LoadToolboxIconsForBuiltInActivities applies the ToolboxBitmapAttribute at runtime to all Standard Activities for which an icon is found in the resources of Microsoft.VisualStudio.Activities.dll. It makes use of the MetadataStore to do this.
CreateToolBoxBitmapAttributeForActivity: if an icon is available, this method creates the actual ToolboxBitmapAttribute by invoking a private constructor that takes two images (a large and small icon). The attribute is applied to the Activity type by means of the AttributeTableBuilder’s AddCustomAttribute method.
ExtractBitmapResource searches through the resources by name, and if the resource Key (it’s name) matches the class name (without namespace) of the activity the bitmap is loaded from the Value of the resource entry. The bitmap has a solid colored background and needs to be made transparent. By convention, looking at the top right pixel will tell you what color in the image considered transparent, so this code uses the color of that pixel for transparency before returning the icon.
Using the sample code
Call LoadToolboxIconsForBuiltInActivities (code sample above) when you are loading up the rehosted Workflow Designer as shown below:
Using the above approach the Workflow Activities in the rehosted Designer use the appropriate (VS/WF Designer) icons (Figure 4 – Standard Activities in Rehosted WF Designer have appropriate icons).

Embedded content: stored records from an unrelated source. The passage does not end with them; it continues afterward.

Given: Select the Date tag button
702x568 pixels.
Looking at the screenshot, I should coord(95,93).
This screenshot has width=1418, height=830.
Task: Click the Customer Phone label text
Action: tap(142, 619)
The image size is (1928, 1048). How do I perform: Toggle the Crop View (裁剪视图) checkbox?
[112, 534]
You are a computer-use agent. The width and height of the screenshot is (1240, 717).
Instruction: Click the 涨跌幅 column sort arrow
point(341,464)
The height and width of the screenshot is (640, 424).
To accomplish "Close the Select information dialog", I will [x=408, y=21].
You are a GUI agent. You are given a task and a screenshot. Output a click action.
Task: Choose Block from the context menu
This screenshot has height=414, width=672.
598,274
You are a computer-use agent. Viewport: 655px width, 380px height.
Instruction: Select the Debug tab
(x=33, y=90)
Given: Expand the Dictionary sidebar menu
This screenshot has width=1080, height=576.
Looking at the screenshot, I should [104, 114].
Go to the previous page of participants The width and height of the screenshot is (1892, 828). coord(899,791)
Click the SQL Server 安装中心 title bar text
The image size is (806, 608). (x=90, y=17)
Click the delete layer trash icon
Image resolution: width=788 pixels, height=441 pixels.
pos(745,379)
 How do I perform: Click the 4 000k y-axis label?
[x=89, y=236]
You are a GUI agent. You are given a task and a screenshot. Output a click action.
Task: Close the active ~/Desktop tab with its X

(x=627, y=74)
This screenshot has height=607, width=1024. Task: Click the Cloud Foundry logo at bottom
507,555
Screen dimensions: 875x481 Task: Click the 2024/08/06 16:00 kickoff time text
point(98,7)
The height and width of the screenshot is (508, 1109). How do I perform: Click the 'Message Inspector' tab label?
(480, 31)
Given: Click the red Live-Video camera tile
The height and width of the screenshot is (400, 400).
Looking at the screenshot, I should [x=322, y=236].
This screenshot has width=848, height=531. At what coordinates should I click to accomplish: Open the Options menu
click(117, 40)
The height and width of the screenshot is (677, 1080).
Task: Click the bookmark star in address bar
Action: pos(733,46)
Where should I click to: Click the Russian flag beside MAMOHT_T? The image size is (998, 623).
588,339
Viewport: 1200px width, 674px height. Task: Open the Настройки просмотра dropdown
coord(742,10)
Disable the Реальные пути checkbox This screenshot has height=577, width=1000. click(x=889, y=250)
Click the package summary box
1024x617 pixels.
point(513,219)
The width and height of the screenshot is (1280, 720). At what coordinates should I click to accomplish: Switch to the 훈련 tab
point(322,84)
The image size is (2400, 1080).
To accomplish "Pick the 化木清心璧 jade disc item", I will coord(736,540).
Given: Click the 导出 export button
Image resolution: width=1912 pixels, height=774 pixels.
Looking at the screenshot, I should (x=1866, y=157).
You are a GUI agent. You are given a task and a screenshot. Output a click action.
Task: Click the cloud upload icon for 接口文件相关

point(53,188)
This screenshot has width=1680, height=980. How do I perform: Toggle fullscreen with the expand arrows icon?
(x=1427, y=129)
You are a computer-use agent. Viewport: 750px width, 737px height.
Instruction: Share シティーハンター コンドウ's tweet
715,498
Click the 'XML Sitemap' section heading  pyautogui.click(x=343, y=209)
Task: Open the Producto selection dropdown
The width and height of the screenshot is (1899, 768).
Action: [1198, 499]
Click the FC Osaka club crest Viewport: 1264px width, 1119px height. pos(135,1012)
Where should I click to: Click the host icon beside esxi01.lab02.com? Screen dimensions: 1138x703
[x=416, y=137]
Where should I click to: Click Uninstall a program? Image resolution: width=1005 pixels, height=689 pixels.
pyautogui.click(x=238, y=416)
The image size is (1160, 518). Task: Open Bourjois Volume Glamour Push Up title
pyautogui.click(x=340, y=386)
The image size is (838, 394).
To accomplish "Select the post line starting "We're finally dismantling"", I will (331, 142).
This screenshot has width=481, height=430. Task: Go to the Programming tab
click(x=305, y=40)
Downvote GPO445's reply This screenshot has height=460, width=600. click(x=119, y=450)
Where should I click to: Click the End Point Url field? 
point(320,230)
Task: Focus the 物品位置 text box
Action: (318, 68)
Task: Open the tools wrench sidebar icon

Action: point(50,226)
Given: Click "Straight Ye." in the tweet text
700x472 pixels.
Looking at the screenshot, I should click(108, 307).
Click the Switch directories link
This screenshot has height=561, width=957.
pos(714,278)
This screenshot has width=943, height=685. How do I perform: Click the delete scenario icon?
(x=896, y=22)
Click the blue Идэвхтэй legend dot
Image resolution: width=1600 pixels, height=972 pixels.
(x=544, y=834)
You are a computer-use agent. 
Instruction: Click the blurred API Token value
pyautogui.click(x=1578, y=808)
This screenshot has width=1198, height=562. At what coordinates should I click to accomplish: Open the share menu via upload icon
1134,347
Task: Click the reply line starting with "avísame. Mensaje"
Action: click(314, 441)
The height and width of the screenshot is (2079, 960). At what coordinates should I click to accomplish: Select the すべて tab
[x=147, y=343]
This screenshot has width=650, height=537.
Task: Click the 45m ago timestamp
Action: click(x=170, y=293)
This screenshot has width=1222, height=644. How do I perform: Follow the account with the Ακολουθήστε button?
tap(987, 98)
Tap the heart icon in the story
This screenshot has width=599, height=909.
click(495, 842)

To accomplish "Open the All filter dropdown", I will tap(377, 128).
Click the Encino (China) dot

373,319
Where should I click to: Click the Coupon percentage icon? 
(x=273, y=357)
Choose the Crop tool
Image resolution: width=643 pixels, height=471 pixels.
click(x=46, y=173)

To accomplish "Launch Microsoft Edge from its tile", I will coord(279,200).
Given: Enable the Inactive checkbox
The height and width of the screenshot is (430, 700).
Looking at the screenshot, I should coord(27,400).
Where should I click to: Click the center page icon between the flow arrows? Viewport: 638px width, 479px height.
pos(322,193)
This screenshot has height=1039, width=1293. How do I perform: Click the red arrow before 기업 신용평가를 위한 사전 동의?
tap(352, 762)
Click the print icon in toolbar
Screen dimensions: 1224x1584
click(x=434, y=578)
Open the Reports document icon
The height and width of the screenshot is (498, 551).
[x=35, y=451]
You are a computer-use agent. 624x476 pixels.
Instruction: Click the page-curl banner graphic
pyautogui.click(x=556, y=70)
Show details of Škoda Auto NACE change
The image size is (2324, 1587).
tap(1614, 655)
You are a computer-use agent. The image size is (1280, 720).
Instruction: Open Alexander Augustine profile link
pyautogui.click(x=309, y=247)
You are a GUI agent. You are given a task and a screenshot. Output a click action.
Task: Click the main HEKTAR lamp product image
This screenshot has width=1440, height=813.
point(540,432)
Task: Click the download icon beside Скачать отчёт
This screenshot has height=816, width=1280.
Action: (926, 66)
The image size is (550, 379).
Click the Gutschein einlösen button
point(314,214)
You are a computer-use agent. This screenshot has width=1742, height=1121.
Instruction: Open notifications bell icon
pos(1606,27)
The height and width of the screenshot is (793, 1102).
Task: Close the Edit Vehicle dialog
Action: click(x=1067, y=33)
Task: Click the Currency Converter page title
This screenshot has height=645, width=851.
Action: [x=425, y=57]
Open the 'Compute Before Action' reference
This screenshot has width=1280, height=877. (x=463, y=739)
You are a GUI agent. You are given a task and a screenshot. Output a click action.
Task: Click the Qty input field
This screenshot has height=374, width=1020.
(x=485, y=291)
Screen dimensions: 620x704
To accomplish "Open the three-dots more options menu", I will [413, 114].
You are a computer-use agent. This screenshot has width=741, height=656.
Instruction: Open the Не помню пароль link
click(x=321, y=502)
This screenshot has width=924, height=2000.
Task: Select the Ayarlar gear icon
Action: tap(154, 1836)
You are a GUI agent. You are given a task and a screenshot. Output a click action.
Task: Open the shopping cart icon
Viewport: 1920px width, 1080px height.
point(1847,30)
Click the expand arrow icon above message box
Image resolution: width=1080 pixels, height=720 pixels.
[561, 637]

This issue has been reported by some customers as WF4: No Toolbox-Bitmaps for standard activities and no resource bitmaps assignable. Due to the product schedule the engineering team is unable to deliver the icons in a re-distributable assembly in Visual Studio 10 release. For the interim the guidance provided is: get the XAML icon from the activity designer; take a WPF rectangle and fill with the drawing-brush (the icon), and then use a technique similar to the one in the link to convert the rectangle’s content to a bitmap http://www.west-wind.com/Weblog/posts/150676.aspx. Since the ‘WPF-Paintbrush’ approach is also applicable to custom Activity icons, our team plans to verify and document this approach as part 2 of this blog post.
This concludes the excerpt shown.